Reproduce everything in the forum thread from "When I get my new car tonight, I" down to "constantly berating me.", switching each "personality" to "character".

— BEGIN Page text —

When I get my new car tonight, I will mainly be driving my family around. I will also be getting used to the feel of the car, therefore will not be doing silly things in it. 

I know not a lot of people on here like me. And TBH, I dont really care. Its your opinion and I wont stop you from having it. However, I will ignore it if it is seen to be hurtful or otherwise. I like my personality, my friends like my personality. Everyone has their good and bad traits. Unfortunately, I seem to have mainly bad traits. I like me and I wont change for anybody. Yes I am still young and inexperienced, so why not take that opportunity to teach me things in a civil manner? Instead of constantly berating me.


----------



## Sara_H (18 Jul 2014)

Matthew_T said:


> I dont drive dangerously around cyclist.




You shouldn't be driving dangerously at all, it doesn't matter if they're are cyclists around at all. THere are no ifs or buts. The dangerous driving that you are demonstrating in your video's needs to stop completely.


----------



## GetAGrip (18 Jul 2014)

@Matthew_T surprisingly you liked my post  Are you really sure you read and understood what I was trying to say? Oh, and it doesn't excuse your behaviour by the way. Your life, your path ............you choose.


----------



## PK99 (18 Jul 2014)

Matthew_T said:


> In.
> 
> When I get my new car tonight,



How much does your insurance cost?


----------



## Matthew_T (18 Jul 2014)

[QUOTE 3186065, member: 45"]What car are you getting?[/QUOTE]
Not sure yet. But By the looks of what it going through the auction tonight, it will probably be a Peugeot 307 or 207.


----------



## Matthew_T (18 Jul 2014)

PK99 said:


> How much does your insurance cost?


My insurance company told me to change my policy online when I become the owner. However the renew prices in November are all around the £700-£800 mark.


----------



## Globalti (18 Jul 2014)

Oh, another banger then?


----------



## PK99 (18 Jul 2014)

Matthew_T said:


> My insurance company told me to change my policy online when I become the owner. However the renew prices in November are all around the £700-£800 mark.



That's pretty cheap for a young driver, who is it with/


----------



## MisterStan (18 Jul 2014)

PK99 said:


> That's pretty cheap for a young driver, who is it with/


Obviously not one of the companies that like to install a black box in young drivers' cars.


----------



## Matthew_T (18 Jul 2014)

— END Page text —
— BEGIN Information supplied —

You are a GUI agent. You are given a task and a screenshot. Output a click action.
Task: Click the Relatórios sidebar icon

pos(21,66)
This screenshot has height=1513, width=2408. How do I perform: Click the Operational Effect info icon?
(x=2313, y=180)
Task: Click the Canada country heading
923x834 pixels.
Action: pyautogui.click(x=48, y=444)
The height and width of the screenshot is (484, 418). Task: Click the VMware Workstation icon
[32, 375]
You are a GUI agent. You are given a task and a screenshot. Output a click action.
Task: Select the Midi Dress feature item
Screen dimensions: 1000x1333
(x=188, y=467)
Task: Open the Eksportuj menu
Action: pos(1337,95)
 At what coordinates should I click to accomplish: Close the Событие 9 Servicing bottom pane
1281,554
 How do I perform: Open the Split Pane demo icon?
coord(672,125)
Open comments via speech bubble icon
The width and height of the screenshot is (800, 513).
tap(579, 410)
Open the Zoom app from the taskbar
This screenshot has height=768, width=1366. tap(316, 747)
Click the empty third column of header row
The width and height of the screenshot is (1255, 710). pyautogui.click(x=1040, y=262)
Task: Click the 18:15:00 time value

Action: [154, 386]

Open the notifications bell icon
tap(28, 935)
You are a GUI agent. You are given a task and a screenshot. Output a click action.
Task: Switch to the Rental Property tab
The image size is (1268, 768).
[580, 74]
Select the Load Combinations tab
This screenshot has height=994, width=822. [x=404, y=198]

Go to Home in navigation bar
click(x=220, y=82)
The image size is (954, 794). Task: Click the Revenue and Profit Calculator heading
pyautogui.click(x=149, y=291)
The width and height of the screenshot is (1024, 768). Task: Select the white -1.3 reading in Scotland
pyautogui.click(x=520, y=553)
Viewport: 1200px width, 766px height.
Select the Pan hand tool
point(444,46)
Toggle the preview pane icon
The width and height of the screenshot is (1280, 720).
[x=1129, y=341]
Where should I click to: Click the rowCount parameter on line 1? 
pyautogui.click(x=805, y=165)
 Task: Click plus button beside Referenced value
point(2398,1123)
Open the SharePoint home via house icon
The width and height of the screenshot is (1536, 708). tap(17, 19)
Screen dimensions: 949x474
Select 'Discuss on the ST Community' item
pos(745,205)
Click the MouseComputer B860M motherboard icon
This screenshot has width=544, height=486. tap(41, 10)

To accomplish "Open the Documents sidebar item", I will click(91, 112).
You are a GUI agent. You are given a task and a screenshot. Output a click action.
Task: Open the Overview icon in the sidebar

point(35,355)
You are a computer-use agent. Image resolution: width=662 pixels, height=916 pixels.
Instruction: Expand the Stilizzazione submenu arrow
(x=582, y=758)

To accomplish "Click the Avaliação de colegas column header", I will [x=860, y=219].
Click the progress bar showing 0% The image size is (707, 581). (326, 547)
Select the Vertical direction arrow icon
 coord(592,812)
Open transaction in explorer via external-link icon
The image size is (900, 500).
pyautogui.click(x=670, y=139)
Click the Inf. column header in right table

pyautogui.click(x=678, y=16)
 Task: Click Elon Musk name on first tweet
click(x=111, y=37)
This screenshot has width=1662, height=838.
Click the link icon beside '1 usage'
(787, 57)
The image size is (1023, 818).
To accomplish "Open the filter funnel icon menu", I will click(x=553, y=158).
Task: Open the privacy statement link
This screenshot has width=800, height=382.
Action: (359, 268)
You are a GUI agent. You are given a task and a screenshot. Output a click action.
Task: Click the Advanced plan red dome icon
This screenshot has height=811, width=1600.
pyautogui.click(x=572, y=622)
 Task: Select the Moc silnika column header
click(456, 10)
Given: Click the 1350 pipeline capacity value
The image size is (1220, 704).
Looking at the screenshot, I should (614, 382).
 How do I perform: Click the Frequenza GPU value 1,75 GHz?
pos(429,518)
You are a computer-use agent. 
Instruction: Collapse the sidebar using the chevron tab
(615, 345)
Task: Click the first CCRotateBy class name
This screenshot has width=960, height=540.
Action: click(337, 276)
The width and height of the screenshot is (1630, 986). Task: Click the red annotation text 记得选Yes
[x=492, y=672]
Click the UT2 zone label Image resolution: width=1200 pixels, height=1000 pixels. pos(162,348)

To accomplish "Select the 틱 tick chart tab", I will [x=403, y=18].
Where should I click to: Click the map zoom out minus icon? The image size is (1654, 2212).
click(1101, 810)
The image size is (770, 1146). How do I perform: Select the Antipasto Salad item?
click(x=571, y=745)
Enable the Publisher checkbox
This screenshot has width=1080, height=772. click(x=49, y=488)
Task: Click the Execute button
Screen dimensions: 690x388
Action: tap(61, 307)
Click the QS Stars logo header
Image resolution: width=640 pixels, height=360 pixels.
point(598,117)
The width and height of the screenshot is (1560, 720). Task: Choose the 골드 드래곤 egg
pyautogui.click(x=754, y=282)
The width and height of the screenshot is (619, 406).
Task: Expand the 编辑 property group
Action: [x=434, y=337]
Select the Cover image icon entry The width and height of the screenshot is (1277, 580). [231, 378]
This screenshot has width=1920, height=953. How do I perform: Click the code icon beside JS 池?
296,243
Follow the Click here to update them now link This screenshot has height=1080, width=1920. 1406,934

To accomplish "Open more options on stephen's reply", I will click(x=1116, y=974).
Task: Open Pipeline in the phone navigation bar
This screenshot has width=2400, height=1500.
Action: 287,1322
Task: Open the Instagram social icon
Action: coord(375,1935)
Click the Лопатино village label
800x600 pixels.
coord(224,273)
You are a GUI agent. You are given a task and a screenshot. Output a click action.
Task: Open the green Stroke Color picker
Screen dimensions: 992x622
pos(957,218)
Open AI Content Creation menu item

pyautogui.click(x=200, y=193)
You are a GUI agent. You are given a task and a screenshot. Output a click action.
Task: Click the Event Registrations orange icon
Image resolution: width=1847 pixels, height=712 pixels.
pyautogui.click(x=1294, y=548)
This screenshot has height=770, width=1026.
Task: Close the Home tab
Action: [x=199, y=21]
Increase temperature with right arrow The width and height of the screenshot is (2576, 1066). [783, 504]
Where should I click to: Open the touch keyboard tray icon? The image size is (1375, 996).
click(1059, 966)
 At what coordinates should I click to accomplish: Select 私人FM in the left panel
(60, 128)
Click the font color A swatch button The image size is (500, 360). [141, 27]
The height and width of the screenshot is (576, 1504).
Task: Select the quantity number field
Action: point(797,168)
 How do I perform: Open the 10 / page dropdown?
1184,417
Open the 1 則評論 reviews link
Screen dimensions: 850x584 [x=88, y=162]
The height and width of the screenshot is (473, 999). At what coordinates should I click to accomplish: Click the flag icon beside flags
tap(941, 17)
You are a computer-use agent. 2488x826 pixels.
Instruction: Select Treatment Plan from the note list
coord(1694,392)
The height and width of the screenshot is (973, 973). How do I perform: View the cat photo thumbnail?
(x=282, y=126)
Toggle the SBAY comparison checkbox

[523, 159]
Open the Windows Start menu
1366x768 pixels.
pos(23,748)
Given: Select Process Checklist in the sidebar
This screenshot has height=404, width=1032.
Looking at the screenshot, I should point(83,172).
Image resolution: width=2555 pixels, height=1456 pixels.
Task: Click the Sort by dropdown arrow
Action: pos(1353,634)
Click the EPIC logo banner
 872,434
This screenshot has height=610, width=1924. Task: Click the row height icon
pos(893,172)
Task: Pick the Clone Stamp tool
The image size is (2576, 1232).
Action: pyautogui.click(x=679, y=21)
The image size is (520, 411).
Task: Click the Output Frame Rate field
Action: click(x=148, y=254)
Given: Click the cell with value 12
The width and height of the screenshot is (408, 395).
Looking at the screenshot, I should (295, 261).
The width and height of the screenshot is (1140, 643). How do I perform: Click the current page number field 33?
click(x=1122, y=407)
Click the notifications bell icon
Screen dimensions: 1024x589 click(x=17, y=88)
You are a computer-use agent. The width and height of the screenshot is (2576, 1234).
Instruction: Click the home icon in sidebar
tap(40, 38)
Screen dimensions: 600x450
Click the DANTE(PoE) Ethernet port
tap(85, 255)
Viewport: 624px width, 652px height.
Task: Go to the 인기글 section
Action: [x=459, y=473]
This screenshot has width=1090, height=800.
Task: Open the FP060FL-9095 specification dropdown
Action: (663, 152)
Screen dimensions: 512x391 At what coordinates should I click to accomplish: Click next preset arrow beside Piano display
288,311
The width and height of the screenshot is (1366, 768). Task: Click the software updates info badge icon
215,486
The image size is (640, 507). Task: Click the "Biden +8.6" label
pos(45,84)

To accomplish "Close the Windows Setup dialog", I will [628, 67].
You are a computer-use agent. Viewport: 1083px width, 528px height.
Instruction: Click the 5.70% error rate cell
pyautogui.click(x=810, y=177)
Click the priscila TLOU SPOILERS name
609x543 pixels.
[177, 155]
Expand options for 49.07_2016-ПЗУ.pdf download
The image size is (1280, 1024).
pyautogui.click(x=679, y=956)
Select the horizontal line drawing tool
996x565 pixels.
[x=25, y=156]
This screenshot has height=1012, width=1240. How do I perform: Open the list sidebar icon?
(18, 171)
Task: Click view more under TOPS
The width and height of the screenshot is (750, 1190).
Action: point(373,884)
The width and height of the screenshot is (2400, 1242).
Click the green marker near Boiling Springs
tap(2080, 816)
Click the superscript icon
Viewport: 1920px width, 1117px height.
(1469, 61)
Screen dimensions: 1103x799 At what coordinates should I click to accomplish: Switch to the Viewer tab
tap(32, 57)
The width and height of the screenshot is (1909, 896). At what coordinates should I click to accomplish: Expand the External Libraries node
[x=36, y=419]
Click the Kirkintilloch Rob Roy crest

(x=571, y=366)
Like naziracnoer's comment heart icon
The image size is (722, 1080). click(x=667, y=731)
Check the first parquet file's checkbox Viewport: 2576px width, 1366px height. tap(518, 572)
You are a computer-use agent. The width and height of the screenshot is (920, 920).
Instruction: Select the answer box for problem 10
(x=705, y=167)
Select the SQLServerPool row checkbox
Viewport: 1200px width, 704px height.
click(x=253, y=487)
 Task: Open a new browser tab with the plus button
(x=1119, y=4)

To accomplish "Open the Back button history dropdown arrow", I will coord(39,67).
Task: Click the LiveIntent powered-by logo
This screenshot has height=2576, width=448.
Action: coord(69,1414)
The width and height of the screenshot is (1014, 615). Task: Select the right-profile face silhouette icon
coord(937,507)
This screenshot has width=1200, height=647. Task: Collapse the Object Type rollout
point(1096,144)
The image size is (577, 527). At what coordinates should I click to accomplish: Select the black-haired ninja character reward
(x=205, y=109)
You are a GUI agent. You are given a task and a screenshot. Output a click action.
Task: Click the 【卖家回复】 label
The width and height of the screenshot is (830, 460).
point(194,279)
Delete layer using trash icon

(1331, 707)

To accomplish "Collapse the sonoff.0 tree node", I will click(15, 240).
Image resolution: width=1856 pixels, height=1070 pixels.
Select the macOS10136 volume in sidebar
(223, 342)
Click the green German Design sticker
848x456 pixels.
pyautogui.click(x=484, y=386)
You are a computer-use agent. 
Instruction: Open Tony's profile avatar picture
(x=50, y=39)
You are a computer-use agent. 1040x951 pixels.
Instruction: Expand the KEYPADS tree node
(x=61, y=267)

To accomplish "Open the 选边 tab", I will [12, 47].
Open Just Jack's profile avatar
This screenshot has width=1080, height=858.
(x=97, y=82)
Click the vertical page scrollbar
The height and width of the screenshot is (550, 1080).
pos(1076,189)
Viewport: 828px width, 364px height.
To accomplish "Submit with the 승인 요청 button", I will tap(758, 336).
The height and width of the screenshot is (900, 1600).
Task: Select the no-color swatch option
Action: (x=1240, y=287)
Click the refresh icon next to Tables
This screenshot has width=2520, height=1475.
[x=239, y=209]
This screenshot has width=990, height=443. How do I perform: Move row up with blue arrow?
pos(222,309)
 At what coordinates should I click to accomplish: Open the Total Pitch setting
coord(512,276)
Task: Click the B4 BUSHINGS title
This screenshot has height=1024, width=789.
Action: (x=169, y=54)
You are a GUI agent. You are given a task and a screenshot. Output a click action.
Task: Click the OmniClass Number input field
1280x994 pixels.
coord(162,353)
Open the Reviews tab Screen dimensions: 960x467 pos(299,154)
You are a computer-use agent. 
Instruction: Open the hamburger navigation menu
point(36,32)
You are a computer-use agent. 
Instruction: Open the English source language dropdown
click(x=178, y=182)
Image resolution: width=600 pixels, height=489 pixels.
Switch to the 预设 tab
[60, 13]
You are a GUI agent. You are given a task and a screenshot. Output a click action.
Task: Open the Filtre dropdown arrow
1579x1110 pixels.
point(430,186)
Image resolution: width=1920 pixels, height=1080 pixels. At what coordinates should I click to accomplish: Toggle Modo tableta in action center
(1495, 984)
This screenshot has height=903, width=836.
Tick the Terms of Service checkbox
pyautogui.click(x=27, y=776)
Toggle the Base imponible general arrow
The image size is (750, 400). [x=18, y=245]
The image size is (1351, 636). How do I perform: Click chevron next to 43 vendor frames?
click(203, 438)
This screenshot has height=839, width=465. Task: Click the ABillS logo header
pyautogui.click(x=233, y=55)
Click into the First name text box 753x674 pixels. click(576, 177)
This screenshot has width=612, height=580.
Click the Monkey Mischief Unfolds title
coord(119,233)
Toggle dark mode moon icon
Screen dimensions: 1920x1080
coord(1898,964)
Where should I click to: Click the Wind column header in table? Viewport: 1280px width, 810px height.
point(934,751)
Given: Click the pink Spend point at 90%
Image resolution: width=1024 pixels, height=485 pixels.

— END Information supplied —

### Solution to the exercise
When I get my new car tonight, I will mainly be driving my family around. I will also be getting used to the feel of the car, therefore will not be doing silly things in it. 

I know not a lot of people on here like me. And TBH, I dont really care. Its your opinion and I wont stop you from having it. However, I will ignore it if it is seen to be hurtful or otherwise. I like my character, my friends like my character. Everyone has their good and bad traits. Unfortunately, I seem to have mainly bad traits. I like me and I wont change for anybody. Yes I am still young and inexperienced, so why not take that opportunity to teach me things in a civil manner? Instead of constantly berating me.